> Records for processing
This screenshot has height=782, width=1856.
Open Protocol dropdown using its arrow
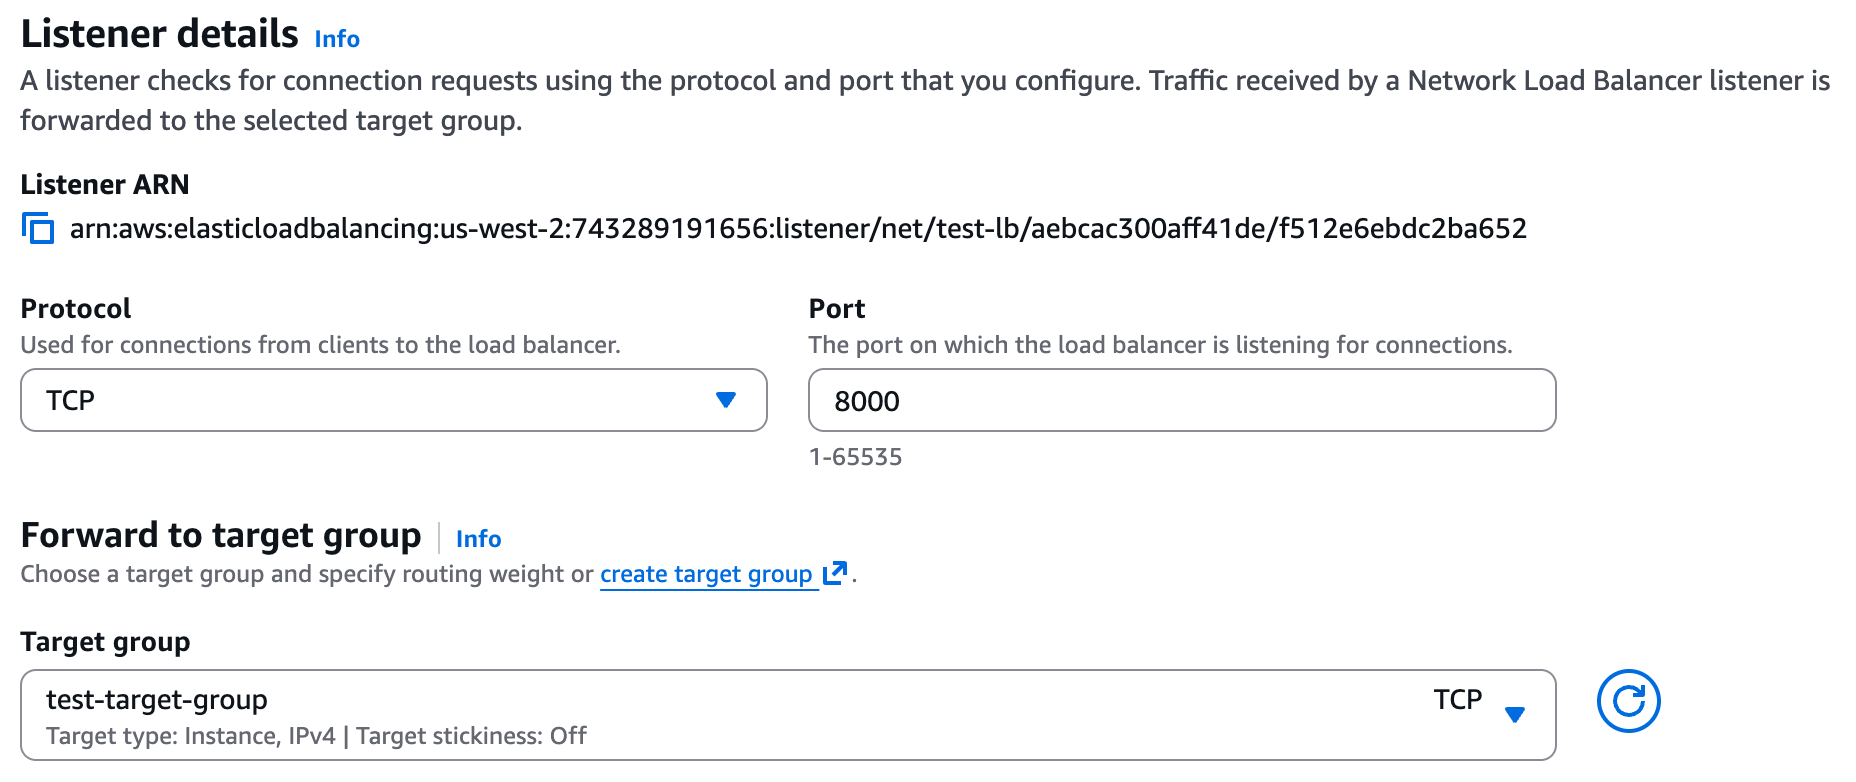click(726, 400)
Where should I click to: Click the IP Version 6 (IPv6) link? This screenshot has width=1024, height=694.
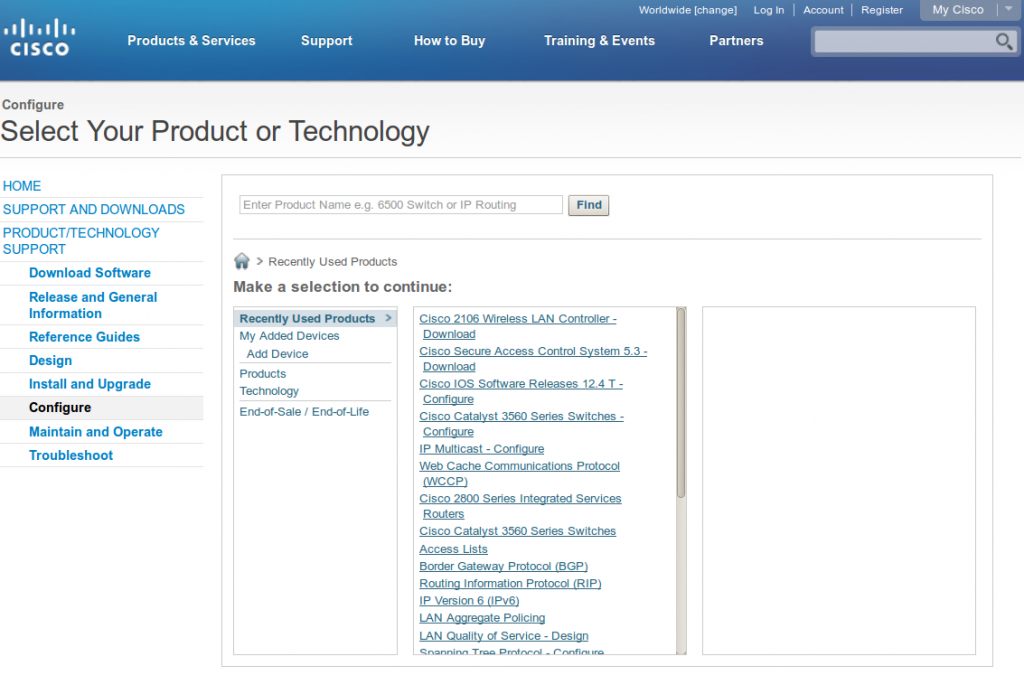(469, 600)
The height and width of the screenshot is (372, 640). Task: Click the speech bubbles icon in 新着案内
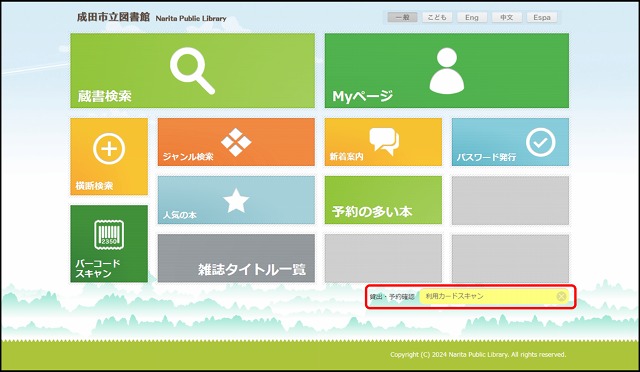[x=384, y=141]
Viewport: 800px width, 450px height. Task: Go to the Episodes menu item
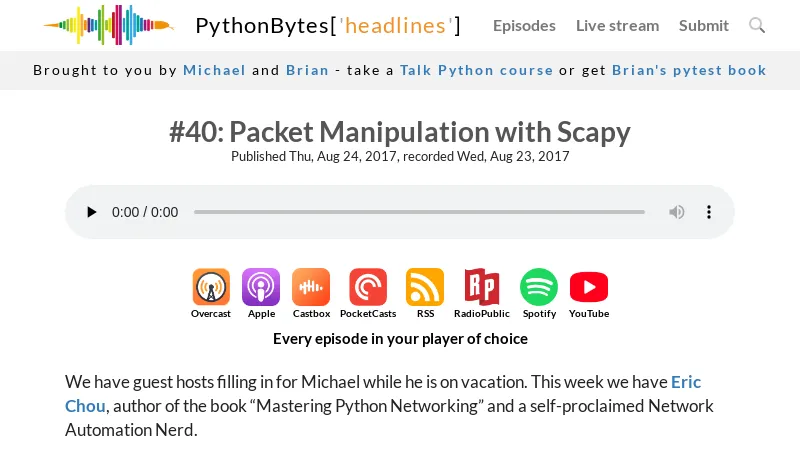pyautogui.click(x=524, y=25)
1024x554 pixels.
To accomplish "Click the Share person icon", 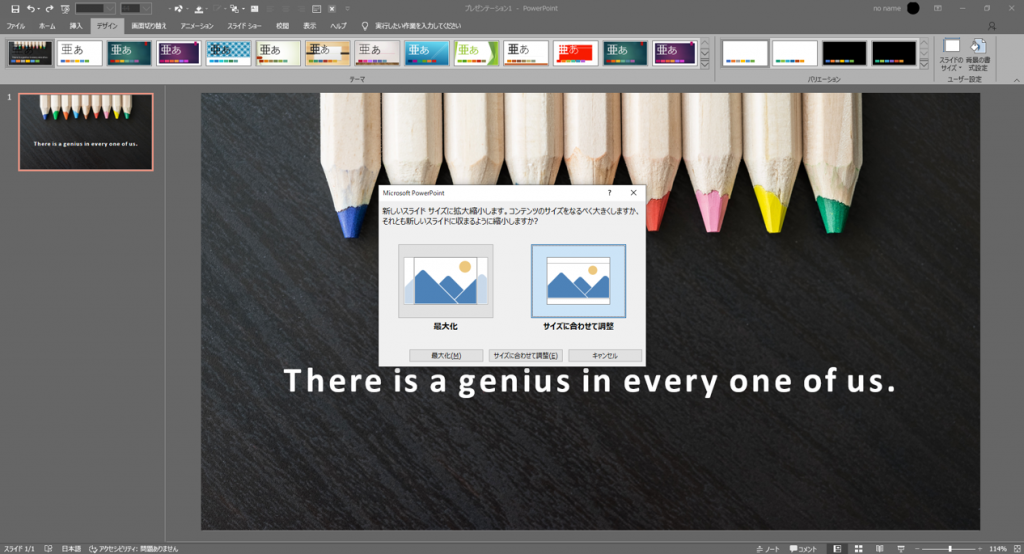I will tap(991, 24).
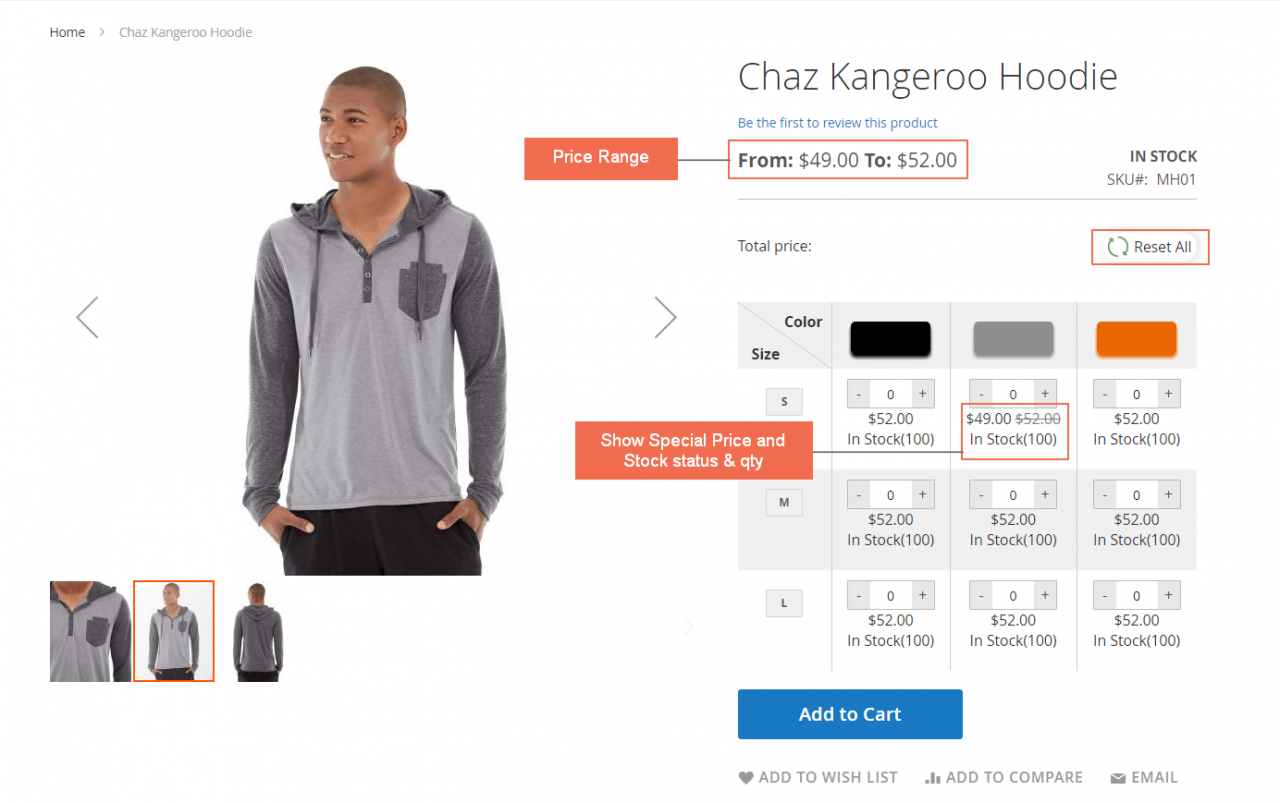Open 'Be the first to review' link
Viewport: 1280px width, 803px height.
[x=838, y=123]
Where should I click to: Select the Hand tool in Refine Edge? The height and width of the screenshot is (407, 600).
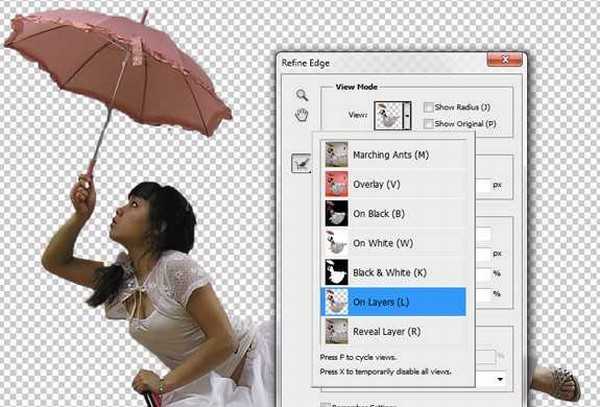301,115
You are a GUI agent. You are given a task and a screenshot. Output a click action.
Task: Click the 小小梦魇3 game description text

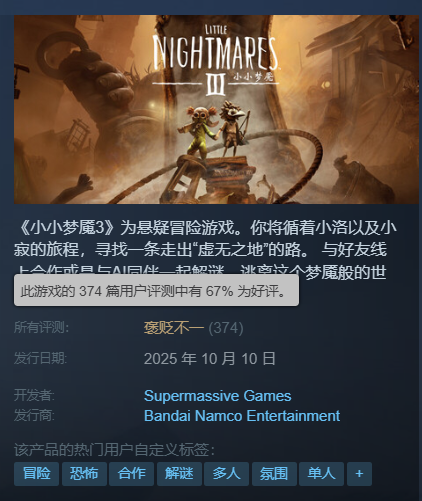pyautogui.click(x=205, y=249)
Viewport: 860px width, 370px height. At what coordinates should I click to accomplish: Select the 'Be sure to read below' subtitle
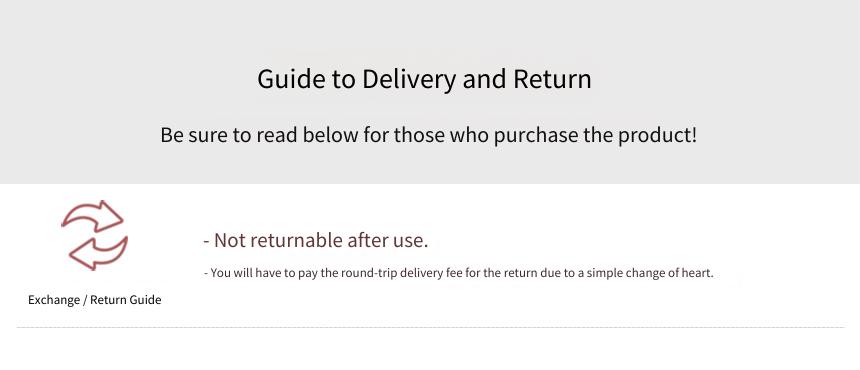pos(428,135)
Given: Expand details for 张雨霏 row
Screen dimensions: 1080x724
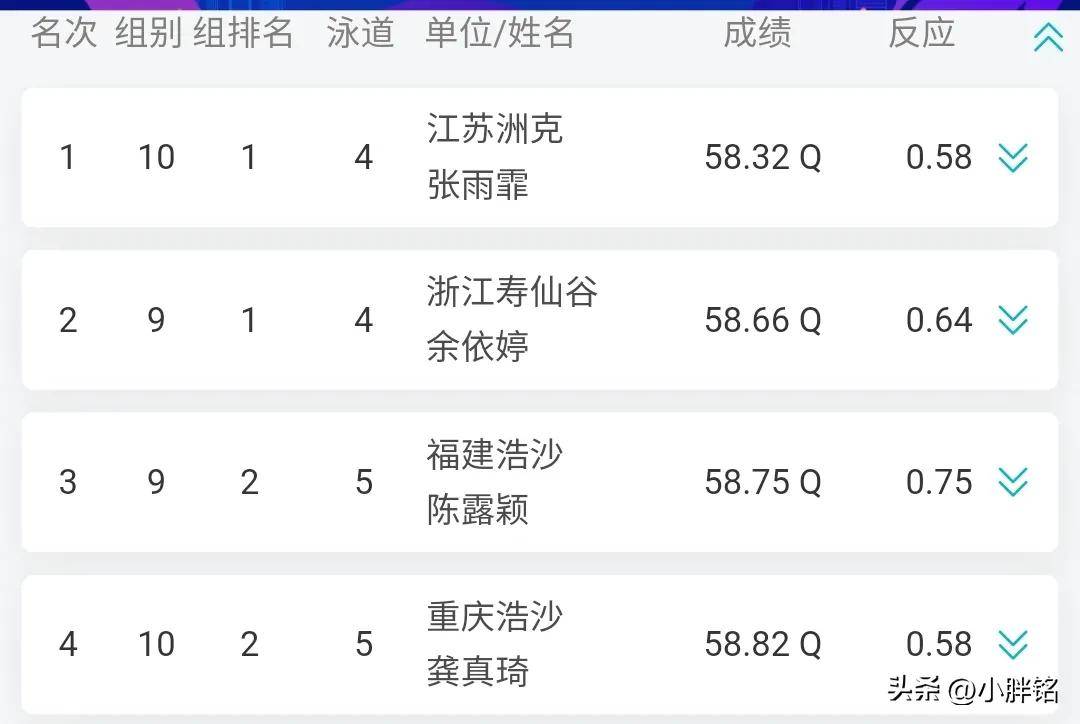Looking at the screenshot, I should coord(1012,158).
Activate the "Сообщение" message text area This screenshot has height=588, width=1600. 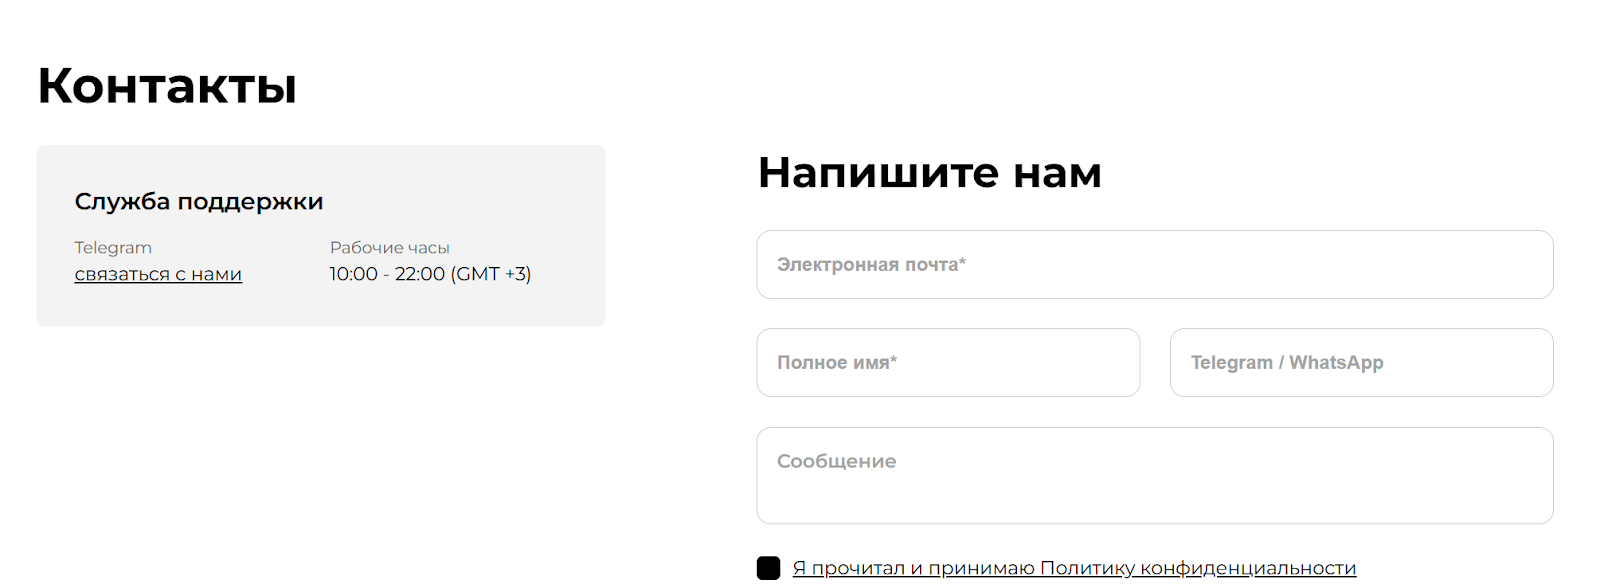[x=1154, y=476]
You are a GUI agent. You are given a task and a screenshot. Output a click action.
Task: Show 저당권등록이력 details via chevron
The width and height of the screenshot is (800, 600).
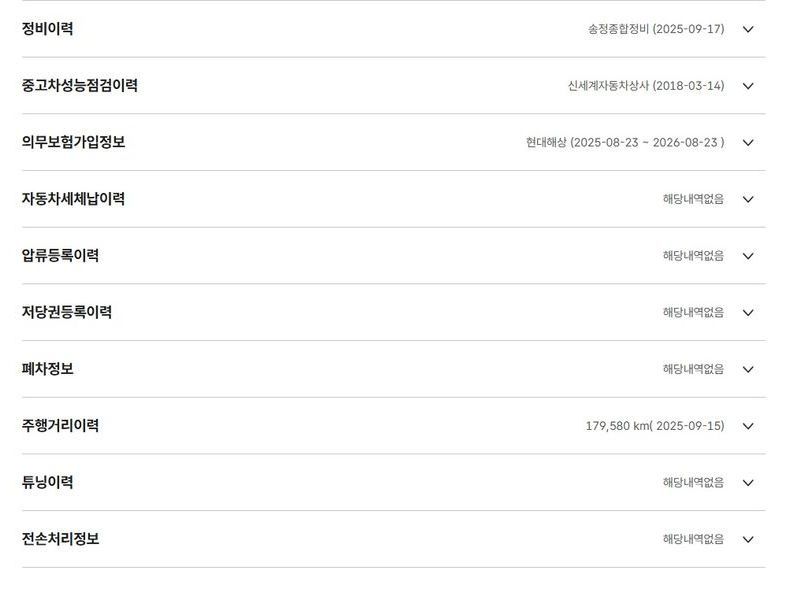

> What you will do
With the pictures left out, write out exactly the lines from the line containing "Task: Show 저당권등록이력 details via chevron" through the last line of the entries above, both ends included, and no others.

> Solution
Task: Show 저당권등록이력 details via chevron
The width and height of the screenshot is (800, 600).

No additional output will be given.